U.S. District Senior Judge R.

Brooke Jackson ruled on Tuesday that Immigration and Customs Enforcement (ICE) agents violated his November directive, which prohibits arrests without a warrant unless officers have probable cause to believe the individual is unlawfully present in the country and poses a flight risk before a warrant can be obtained. Despite this, Jackson found that ICE agents continued to carry out warrantless arrests without making individualized assessments of flight risk.

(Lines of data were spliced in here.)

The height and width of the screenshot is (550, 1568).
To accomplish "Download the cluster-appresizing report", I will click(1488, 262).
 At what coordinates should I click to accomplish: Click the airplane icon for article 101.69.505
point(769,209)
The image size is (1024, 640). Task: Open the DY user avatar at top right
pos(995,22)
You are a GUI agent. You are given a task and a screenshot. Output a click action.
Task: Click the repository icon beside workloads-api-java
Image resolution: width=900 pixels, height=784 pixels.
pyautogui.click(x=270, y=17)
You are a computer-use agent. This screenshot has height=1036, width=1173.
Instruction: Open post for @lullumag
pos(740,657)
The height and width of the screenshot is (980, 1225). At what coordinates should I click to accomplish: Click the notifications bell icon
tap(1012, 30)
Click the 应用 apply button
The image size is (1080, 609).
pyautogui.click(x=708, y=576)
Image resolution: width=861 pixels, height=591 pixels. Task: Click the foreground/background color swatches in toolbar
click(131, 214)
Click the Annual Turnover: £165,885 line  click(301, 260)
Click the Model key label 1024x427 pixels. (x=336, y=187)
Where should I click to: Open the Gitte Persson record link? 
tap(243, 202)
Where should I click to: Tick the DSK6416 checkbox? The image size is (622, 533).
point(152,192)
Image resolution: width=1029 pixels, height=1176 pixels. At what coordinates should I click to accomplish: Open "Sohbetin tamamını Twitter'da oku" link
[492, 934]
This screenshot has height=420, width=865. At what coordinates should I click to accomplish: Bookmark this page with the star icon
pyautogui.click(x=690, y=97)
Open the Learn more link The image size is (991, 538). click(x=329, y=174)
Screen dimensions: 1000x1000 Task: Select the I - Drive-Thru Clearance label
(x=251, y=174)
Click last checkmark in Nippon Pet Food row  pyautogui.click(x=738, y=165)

The judge has mandated that immigration agents authorized to perform warrantless arrests undergo training on the court’s orders. Additionally, the government must provide records of all such arrests. This ruling stems from a lawsuit filed by the American Civil Liberties Union (ACLU) of Colorado, challenging so-called collateral arrests-instances where individuals are inadvertently caught in immigration enforcement actions.

The ACLU alleges that ICE is indiscriminately arresting Latino individuals to meet enforcement targets amid the Trump administration’s aggressive deportation policies, disregarding legal limits on detention.

In his latest decision, Judge Jackson criticized ICE for failing to properly train its officers on complying with his previous order and for consistently neglecting documentation requirements related to warrantless arrests. He has given ICE 45 days to implement the required training.

ICE, which appealed the initial order in November, did not immediately comment on the recent ruling.

“This is a profoundly important decision for the rule of law and the people of Colorado,” said Tim Macdonald, legal director for the ACLU of Colorado. “The court made clear that ICE is not above the law and cannot continue to violate the law.”

Similar restrictions on warrantless arrests have been ordered by federal judges in Oregon, California, and Washington, D.C., emphasizing that arrests without warrants should only happen when there is a significant risk of escape.

Typically, immigration officers obtain administrative warrants-authorizations issued by immigration authorities-before searching for individuals targeted for deportation. The contentious issue involves arrests of other undocumented individuals encountered during these operations.

Notably, the Biden administration had previously banned such collateral arrests, reflecting a shift in immigration enforcement policy.